Uma mulher está sendo investigada pela Procuradoria-Geral do Município (PGM) após oferecer facilidades para proprietários das boates interditadas pela prefeitura para agilizar a reabertura das casas noturnas.
A golpista, que se identifica apenas como "Cris", entrou em contato com o dono de um dos locais fechados na sexta-feira passada para negociar a liberação de alvará contra incêndio e do Habite-se. A mulher afirma ter contatos na Secretaria Municipal de Obras e Viação (Smov) e no Corpo de Bombeiros que facilitariam a obtenção dos documentos. Os fatos que tratam do indício de fraude foram denunciados à Comissão de Inspeção de Licenciamentos.
A denúncia partiu do proprietário de uma das casas noturnas fechadas na sexta-feira. Após gravar a conversa em que é negociada a venda de documentos, o empresário entrou em contato com a Procuradoria.
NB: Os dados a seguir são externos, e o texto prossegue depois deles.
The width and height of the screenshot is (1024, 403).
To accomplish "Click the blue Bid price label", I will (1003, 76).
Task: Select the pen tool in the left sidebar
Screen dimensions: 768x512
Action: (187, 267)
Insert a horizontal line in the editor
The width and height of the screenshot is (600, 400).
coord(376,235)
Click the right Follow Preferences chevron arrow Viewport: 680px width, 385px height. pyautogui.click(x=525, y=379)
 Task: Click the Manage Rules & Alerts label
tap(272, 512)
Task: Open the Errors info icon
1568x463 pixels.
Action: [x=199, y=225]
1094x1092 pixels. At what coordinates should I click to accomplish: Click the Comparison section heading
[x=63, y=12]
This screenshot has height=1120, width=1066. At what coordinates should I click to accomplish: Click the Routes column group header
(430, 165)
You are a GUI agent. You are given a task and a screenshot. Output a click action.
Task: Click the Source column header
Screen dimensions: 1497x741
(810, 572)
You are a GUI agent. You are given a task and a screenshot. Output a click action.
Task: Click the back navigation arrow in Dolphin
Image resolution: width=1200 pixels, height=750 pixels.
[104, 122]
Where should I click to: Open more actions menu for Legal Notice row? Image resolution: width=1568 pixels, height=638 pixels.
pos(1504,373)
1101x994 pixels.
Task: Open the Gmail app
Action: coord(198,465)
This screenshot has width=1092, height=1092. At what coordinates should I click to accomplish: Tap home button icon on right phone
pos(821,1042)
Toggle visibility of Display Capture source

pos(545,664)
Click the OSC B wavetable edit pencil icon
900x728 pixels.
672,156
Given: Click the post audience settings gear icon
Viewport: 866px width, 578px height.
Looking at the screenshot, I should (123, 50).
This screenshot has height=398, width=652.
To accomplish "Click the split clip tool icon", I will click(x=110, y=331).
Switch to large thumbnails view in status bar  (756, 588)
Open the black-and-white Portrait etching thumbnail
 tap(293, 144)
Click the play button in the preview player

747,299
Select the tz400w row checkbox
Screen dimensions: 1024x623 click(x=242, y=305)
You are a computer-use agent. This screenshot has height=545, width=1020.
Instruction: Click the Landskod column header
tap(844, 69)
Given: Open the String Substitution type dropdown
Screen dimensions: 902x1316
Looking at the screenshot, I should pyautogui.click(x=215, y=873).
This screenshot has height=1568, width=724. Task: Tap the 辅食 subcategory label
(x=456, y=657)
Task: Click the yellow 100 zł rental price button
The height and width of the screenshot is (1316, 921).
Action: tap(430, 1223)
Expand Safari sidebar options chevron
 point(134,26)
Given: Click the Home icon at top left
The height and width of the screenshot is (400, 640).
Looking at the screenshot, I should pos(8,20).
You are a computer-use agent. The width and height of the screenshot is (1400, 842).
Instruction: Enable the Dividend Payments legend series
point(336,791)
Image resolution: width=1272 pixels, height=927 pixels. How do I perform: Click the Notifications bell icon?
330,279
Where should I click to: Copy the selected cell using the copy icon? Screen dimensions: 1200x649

De acordo com a procuradora Vanêsca Prestes , a PGM fará interpelação judicial para que a mulher informe os nomes dos servidores públicos a quem se refere como seus facilitadores.
— Não houve prisão porque não aconteceu o flagrante. Mas ele será processado e vamos investigar para ver se não há mais pessoas envolvidas no golpe — afirma a procuradora.
A ação de fiscalização começou na sexta-feira passada, um dia após o fim do o prazo para que as casas noturnas entregassem os planos de prevenção contra incêndio. Dos 102 bares e boates da Capital, apenas 21 deles enviaram o documento à prefeitura. A operação da SMIC foi idealizada após a tragédia em Santa Maria, na qual morreram 239 pessoas.